# Exercise
In the records below, find the line containing "This screenshot has width=1280, height=720." and the line containing "Click the red"; please repeat exactly the lines from one to the other, both included, and nothing more.

# Given data
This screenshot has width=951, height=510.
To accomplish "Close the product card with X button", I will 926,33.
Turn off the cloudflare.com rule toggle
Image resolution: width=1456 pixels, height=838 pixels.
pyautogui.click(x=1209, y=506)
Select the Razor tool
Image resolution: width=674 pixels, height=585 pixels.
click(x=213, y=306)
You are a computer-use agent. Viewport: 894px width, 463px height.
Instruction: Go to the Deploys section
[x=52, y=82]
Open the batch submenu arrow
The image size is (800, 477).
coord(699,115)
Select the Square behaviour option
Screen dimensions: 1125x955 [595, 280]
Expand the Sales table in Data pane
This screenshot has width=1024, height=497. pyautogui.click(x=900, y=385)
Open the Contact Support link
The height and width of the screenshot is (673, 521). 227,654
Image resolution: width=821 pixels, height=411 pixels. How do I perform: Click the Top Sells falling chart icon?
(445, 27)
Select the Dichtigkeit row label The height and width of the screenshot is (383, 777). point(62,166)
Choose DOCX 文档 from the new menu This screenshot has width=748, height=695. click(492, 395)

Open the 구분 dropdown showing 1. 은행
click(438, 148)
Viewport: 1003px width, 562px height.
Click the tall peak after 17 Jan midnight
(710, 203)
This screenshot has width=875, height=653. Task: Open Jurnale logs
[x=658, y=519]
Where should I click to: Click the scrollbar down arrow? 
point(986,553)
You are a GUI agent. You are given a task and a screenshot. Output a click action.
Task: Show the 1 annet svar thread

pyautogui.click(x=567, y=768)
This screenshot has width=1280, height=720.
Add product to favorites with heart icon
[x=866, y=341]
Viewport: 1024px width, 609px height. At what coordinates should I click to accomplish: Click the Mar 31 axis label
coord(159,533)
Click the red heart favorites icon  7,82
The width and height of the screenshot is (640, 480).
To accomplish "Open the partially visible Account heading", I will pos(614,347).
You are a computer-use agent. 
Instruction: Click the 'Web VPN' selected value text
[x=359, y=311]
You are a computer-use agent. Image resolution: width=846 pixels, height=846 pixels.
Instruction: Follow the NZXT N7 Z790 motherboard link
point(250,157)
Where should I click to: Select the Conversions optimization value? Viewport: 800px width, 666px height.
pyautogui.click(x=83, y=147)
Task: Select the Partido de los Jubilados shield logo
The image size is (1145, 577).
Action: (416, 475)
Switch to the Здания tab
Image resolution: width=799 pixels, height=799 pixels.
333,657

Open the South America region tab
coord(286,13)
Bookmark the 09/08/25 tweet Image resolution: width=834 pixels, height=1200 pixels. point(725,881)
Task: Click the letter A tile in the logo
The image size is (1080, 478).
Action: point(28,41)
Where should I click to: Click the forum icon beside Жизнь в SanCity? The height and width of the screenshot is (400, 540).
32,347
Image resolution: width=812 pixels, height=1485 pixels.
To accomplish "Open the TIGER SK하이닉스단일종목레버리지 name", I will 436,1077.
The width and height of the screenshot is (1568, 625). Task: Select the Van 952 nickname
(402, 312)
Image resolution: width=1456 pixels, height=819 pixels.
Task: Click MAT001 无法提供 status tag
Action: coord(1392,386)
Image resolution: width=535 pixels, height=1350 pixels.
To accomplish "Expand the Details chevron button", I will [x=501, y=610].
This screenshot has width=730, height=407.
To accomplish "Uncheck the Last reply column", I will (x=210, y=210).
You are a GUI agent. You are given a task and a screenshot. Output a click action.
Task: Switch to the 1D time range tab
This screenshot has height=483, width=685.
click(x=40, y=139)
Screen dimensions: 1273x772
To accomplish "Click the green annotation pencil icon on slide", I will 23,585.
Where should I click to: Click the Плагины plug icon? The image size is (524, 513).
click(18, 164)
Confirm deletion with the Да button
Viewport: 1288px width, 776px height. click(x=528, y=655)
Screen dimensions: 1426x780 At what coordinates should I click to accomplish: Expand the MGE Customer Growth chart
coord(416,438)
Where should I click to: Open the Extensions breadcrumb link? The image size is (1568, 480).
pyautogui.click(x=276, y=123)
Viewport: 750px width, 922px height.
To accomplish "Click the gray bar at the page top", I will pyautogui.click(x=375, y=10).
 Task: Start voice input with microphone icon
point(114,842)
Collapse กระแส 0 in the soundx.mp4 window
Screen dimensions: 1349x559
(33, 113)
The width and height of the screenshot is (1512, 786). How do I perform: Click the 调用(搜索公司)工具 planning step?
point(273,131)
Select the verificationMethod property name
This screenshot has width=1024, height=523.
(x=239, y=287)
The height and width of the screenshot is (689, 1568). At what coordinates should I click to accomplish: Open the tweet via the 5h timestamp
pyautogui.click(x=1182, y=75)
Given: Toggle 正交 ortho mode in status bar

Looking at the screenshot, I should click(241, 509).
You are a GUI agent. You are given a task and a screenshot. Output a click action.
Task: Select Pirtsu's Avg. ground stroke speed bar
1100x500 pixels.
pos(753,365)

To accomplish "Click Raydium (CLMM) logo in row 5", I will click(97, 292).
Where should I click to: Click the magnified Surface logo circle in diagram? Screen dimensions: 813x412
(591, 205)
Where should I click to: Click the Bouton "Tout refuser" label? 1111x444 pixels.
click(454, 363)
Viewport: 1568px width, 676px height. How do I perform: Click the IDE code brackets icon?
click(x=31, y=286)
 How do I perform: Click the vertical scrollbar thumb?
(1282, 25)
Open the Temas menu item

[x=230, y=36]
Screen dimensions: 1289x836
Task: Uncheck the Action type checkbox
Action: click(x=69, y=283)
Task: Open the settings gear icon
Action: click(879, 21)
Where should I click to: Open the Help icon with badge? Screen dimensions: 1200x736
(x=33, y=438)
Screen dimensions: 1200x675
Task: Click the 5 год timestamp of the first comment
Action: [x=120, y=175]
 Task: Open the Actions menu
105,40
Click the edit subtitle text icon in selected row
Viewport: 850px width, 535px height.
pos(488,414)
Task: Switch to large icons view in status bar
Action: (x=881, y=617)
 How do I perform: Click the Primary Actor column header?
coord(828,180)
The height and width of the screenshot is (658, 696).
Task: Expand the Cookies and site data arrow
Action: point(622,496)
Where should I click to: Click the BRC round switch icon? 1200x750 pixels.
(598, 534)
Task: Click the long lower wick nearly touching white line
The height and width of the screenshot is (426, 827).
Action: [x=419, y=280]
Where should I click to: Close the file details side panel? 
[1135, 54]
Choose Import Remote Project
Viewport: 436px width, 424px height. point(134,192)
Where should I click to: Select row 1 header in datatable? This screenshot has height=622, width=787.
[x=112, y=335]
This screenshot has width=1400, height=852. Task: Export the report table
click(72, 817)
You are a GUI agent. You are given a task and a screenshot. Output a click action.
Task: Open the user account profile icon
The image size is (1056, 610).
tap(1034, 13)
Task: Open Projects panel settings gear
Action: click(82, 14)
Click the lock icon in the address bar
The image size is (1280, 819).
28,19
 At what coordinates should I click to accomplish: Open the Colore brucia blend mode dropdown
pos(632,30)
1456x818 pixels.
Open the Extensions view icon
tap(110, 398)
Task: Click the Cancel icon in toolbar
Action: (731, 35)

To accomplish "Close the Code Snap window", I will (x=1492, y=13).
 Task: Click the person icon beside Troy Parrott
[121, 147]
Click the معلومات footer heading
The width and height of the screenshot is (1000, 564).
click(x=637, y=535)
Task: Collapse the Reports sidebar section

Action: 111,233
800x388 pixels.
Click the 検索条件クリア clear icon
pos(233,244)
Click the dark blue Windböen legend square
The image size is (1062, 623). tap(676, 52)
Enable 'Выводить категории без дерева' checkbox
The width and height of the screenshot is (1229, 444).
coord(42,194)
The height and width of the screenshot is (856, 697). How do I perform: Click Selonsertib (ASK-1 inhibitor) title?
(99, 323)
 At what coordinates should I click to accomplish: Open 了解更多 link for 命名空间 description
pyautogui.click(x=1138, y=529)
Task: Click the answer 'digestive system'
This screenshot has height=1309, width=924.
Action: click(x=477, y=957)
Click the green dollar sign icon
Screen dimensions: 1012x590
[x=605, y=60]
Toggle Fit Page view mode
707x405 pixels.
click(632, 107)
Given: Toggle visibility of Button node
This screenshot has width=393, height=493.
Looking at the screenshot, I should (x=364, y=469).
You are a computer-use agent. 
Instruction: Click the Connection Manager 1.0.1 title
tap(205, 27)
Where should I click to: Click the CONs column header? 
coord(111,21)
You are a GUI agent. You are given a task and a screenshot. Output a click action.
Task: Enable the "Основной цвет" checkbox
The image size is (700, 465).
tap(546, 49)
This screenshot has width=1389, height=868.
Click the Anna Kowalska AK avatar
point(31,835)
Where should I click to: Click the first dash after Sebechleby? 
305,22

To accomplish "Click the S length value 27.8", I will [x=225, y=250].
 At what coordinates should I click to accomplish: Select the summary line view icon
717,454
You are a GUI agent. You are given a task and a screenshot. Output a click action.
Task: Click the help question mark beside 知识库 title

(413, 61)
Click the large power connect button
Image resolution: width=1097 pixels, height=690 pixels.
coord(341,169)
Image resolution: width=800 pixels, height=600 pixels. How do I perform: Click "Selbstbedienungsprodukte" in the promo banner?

# Response box
This screenshot has width=1280, height=720.
Add product to favorites with heart icon
[x=866, y=341]
Viewport: 1024px width, 609px height. At what coordinates should I click to accomplish: Click the Mar 31 axis label
coord(159,533)
Click the red heart favorites icon  7,82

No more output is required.